Inchiesta arbitri, Moggi sbotta: "Con la Juve in passato fu usato un altro metodo"
Luciano Moggi torna a parlare di Calciopoli e dell'inchiesta recentemente archiviata, ribattezzata da alcuni "Arbitropoli", in un'intervista rilasciata a Il Tempo. L'ex dirigente della Juventus affronta diversi temi, dal confronto tra le due vicende fino al futuro della giustizia sportiva.
Moggi confronta Calciopoli con l'inchiesta archiviata
Alla domanda sull'idea maturata riguardo all'ultima inchiesta, Moggi risponde: «Mi ero fatto un'idea ben precisa: c'è qualcuno che è stato mandato via dal settore arbitrale che si vendica denunciando cose sostanzialmente normali. Eppure non sono così normali se le riportiamo a Calciopoli».
Approfondendo il paragone con il 2006, l'ex direttore generale bianconero aggiunge: «Nonostante 170 mila intercettazioni si è dovuto ricorrere al reato a consumazione anticipata.

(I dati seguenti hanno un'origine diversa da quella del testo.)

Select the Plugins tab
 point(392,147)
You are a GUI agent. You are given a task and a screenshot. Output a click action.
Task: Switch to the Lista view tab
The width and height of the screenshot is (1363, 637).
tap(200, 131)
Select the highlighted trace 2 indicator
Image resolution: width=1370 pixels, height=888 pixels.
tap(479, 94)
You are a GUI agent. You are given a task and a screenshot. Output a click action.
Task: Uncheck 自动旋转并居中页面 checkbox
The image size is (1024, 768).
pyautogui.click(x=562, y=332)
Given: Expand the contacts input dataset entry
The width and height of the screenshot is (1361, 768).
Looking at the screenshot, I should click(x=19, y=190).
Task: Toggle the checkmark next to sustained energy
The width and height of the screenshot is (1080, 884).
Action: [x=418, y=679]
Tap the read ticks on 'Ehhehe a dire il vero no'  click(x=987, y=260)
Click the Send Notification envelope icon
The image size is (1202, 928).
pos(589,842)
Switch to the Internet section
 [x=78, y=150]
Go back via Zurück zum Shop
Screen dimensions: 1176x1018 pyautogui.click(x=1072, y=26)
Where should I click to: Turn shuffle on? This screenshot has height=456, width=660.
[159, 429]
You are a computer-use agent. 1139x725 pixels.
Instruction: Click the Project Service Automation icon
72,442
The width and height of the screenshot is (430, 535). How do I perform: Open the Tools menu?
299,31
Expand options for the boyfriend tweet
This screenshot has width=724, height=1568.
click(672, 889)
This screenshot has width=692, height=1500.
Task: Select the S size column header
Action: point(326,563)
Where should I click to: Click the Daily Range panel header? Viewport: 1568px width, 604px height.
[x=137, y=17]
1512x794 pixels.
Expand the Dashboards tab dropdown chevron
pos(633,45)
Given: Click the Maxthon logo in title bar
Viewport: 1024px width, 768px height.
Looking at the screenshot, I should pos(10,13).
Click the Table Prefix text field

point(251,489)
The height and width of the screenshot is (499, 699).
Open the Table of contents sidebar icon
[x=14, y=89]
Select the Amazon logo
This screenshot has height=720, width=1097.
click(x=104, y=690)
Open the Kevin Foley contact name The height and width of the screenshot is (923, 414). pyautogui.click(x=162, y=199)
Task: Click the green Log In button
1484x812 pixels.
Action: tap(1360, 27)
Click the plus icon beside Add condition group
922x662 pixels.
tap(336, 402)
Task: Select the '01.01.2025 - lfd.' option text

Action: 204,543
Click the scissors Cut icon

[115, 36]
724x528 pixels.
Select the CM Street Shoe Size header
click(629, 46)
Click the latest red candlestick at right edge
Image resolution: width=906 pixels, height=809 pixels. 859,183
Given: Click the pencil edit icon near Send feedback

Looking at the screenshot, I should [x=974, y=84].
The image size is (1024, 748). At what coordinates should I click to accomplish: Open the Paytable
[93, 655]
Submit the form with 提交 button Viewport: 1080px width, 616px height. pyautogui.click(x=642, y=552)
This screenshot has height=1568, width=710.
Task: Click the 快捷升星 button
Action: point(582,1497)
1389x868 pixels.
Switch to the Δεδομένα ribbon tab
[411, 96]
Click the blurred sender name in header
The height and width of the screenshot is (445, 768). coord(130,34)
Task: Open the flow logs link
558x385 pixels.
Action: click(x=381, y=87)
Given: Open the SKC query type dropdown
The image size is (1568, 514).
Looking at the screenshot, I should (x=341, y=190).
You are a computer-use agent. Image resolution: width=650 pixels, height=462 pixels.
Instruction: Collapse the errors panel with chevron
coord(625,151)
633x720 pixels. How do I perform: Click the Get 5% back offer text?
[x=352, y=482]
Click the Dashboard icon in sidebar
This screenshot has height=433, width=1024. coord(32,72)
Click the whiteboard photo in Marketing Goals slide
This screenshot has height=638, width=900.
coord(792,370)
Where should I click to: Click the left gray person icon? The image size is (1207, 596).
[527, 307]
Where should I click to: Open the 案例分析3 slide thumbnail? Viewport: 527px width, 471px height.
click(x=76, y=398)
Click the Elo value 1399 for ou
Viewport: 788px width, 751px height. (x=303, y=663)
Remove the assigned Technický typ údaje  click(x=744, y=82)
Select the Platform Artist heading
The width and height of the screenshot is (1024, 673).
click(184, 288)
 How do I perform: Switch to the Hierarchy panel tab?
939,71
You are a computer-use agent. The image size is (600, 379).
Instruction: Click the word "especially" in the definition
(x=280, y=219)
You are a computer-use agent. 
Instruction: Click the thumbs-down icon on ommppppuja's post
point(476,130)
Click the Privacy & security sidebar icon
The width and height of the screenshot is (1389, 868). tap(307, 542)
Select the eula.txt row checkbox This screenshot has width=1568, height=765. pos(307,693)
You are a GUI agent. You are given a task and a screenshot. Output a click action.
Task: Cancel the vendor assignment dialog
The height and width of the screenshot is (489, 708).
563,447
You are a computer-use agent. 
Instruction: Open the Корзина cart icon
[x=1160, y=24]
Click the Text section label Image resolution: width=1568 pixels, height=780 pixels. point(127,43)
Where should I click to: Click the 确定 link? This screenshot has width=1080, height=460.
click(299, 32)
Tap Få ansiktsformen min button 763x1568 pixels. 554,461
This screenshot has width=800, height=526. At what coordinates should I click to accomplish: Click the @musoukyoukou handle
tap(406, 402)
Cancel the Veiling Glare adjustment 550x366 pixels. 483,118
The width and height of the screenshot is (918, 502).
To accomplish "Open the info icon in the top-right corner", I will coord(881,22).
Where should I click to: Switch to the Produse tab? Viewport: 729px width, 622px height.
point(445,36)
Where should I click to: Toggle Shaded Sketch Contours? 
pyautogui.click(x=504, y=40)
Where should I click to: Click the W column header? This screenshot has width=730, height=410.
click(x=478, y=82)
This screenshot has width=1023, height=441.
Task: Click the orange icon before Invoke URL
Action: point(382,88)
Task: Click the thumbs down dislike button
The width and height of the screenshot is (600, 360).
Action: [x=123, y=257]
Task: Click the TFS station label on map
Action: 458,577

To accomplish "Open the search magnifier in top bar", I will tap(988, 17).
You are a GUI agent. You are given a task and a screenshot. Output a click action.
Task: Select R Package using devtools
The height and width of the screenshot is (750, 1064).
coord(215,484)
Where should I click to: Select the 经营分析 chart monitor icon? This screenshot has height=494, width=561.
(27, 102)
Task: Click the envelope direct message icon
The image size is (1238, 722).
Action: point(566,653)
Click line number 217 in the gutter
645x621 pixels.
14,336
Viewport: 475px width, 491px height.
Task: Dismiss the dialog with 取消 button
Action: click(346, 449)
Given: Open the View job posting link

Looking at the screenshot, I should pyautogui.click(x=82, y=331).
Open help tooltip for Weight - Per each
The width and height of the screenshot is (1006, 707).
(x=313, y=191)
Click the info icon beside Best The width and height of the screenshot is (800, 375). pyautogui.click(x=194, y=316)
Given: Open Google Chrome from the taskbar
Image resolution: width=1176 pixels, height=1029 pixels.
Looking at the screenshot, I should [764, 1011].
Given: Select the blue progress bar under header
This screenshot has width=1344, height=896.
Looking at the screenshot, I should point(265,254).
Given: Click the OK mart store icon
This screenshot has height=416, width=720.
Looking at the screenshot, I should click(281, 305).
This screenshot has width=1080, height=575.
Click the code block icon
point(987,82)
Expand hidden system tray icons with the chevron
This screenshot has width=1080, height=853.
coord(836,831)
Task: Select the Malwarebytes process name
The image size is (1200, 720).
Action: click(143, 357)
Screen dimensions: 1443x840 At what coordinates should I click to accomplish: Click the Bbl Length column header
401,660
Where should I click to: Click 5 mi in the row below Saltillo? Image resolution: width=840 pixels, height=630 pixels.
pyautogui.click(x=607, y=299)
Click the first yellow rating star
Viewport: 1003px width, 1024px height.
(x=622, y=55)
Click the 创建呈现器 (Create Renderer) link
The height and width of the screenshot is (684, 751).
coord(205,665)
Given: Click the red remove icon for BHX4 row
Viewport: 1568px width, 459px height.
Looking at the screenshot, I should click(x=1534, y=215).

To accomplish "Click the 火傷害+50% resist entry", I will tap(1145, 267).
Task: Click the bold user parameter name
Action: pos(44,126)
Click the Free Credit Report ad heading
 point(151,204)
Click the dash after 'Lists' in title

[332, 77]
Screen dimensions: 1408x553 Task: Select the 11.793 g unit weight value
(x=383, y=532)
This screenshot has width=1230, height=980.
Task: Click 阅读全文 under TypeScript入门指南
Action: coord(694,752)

L'ho fatto spiegare in un podcast a Palamara: se vai in gioielleria e trovi un orologio sul tavolo mentre il proprietario è in bagno, tu non lo prendi; ma siccome avresti anche potuto prederlo, è reato. Allora vale tutto. Per questa ultima situazione, mi sembra esagerato dare in pasto al pubblico una cosa di normale amministrazione: non si fa danni dicendo 'sto mi piace e questo no', poi bisogna vedere cosa fa il designatore. Sono abbastanza scettico nel dire che ci fosse qualcosa, però si può tranquillamente dire che i comportamenti al tempo di Calciopoli nei confronti della Juventus erano molto ma molto diversi, e molto colpevolisti rispetto ad ora".
Il commento sulla giustizia sportiva
Nel corso dell'intervista c'è spazio anche per una riflessione sulla possibile riforma della giustizia sportiva. A questo proposito Moggi richiama la recente decisione della Corte di Giustizia dell'Unione Europea relativa ai ricorsi di Andrea Agnelli e Maurizio Arrivabene, affermando: «La sentenza della Corte UE nei confronti di Agnelli e Arrivabene dice che la giustizia sportiva deve sottostare a un giudice terzo e non decide più in assoluto. Questa è una specie di rivoluzione e la Federazione avrà tante gatte da pelare a riguardo".